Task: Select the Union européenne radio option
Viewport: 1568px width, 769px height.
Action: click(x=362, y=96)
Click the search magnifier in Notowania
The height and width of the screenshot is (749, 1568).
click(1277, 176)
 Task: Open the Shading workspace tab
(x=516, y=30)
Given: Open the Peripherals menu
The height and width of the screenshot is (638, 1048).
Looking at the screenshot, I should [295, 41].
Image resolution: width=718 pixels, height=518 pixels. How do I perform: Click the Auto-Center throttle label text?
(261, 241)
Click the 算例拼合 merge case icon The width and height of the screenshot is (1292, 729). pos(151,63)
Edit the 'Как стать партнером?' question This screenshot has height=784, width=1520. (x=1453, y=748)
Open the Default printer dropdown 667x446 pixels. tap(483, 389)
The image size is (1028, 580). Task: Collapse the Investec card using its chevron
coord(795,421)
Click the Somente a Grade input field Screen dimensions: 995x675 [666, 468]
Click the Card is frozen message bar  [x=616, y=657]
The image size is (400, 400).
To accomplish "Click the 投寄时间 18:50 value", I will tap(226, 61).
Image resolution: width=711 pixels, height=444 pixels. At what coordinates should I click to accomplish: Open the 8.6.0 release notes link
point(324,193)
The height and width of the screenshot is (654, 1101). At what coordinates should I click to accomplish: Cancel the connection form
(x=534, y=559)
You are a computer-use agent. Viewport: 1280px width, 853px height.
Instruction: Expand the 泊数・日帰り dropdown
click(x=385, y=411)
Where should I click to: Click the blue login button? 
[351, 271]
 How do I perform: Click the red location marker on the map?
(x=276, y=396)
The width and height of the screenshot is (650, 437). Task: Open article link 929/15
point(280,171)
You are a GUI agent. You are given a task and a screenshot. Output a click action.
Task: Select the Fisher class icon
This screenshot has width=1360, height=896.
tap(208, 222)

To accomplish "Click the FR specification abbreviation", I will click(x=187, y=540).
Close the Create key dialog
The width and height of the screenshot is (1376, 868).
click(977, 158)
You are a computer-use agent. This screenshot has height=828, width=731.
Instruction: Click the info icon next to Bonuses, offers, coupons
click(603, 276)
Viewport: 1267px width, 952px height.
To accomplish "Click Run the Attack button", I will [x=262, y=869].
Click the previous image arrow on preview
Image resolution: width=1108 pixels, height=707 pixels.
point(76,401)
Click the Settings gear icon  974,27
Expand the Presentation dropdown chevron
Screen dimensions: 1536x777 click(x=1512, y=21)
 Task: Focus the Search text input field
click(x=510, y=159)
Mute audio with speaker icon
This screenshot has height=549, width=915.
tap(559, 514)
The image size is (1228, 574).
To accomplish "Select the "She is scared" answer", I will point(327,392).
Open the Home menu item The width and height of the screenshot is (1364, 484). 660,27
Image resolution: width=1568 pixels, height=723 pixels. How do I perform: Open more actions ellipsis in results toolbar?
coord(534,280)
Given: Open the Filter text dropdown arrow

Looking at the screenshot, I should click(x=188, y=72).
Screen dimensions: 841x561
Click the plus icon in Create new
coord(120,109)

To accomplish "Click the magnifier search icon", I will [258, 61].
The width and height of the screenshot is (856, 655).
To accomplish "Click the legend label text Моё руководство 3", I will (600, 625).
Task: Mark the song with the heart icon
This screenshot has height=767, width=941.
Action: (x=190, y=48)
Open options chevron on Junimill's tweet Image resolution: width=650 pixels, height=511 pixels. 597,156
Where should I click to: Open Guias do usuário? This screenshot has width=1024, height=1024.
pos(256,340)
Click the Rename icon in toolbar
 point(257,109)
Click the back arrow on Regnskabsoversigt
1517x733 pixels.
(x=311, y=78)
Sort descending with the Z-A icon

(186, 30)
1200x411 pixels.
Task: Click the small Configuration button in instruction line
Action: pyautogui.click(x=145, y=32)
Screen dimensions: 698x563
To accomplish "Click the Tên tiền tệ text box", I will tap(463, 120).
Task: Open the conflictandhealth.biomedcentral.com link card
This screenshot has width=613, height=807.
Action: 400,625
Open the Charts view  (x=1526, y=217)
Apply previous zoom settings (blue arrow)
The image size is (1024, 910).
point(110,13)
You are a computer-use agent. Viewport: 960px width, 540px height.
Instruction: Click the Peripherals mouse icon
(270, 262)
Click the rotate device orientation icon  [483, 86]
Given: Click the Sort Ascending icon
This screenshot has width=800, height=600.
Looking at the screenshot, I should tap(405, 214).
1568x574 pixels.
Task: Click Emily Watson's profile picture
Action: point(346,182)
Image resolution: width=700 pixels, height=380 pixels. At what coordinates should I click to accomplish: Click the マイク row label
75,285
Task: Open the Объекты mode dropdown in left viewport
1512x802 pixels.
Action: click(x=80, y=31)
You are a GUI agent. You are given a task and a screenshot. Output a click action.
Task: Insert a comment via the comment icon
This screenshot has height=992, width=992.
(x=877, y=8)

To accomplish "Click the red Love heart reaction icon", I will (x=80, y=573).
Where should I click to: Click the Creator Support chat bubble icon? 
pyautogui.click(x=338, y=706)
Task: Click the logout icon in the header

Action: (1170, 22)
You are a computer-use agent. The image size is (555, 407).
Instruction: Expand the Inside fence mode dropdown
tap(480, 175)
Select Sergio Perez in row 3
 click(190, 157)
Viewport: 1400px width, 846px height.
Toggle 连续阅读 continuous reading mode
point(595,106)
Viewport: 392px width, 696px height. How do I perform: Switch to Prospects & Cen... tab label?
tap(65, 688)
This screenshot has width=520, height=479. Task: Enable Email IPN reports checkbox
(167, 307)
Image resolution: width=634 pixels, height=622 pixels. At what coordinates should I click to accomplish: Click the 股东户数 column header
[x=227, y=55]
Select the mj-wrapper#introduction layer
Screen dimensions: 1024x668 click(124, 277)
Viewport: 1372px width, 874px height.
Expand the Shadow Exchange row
-----
▶ Task
Only an exact copy is wanted here: the line containing "Viewport: 1372px width, 874px height." and every later line, up to and including the last line of the listing.

▶ Your solution
Viewport: 1372px width, 874px height.
Expand the Shadow Exchange row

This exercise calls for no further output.